Today, rather than look back and rest on Hubbard Street’s existing

repertory, Vincent says he wants to look forward. Tharp’s work is

not currently in the repertory. She spent a day in Chicago with

Vincent

in September, meeting half the company members for the first time.

"Right now we’re focusing on something else," says Vincent.

"This is a transitional period for Hubbard Street," he says.

One critic’s commentary on the fall season indicated to Vincent that

he is on his mark. "This critic wrote that watching the program

was like watching four different companies," Vincent says. "I

loved that — four excellent and different companies. And the

strength

of the company is the capacity of individuals to handle and execute

the different styles. It reminds me of Netherlands Dance Theater when

I joined in 1978."

Now he sees his company poised to take old ideas about modern dance

into the 21st century. "What people are looking for in the

performing

arts is a little bit of the unexpected. We want to breathe new life

into the form. Many of us are trying to break barriers and rules."

Vincent cites Cirque de Soleil, the maverick Canadian single ring

circus, as a model. "Cirque de Soleil incorporates choreography,

commissioned music, and total design — right down to the buttons

on a costume," he says. "There is much dance still has to

learn about performing arts and entertainment."

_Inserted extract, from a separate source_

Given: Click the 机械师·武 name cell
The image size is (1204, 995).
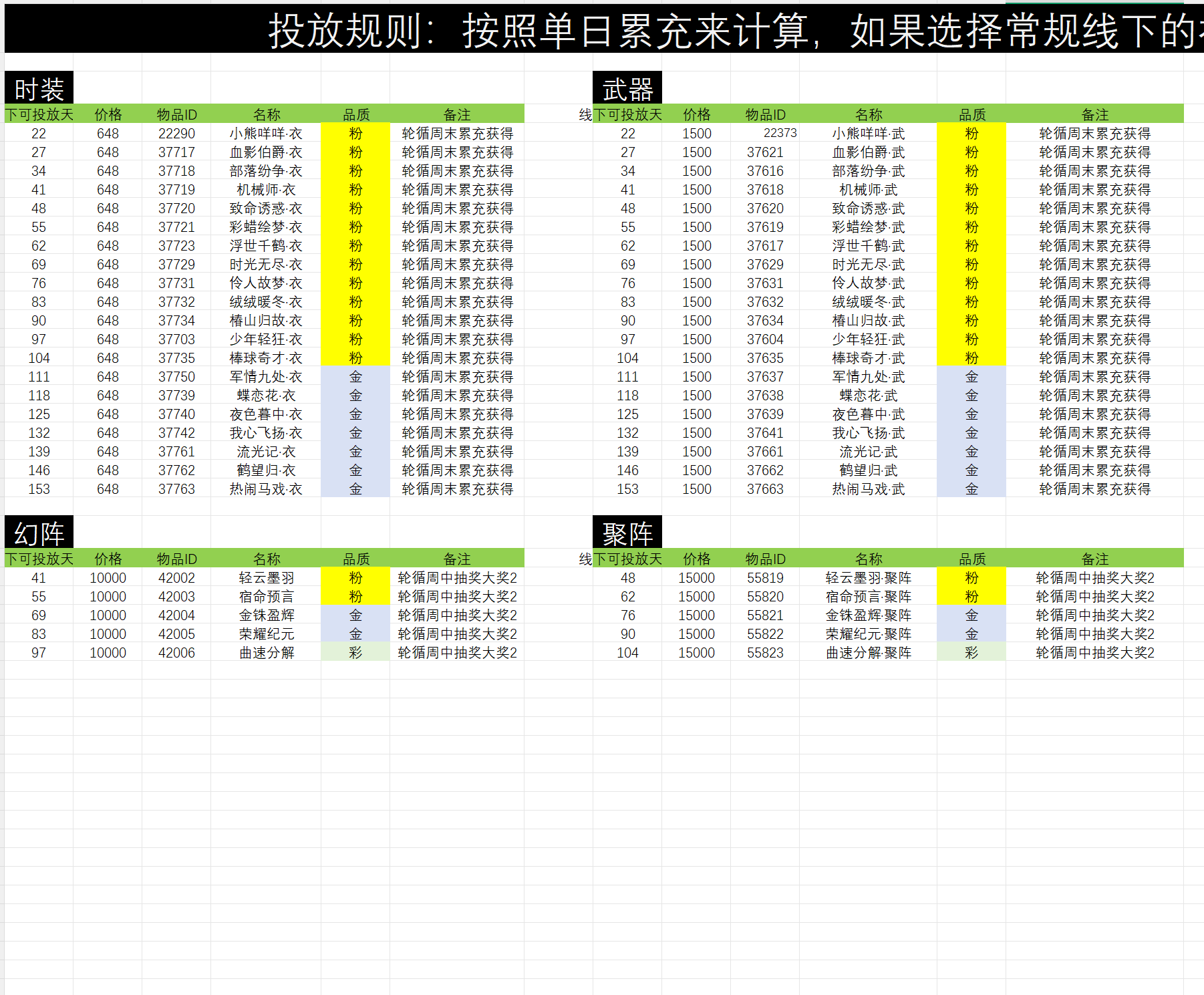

Does he feel the shadow of his successful predecessor looming large?

"Lou Conte is very supportive, but he’s enjoying his time in his

country home," says Vincent, noting that Conte did not attend

this fall’s performances in Chicago. "It’s so courageous of him

to step aside at this time. Usually a company is falling apart when

they call you in. But I’m getting something that’s in great shape.

I can’t ask for any better."

— Nicole Plett

Hubbard Street Dance Chicago, McCarter Theater,

91 University Place, 609-258-2787. The program features works by Jiri

Kylian, Harrison McEldowney, Trey McIntyre, and Ohad Nahrin. $33 and

$36. Wednesday and Thursday, November 8 and 9, at 8 p.m.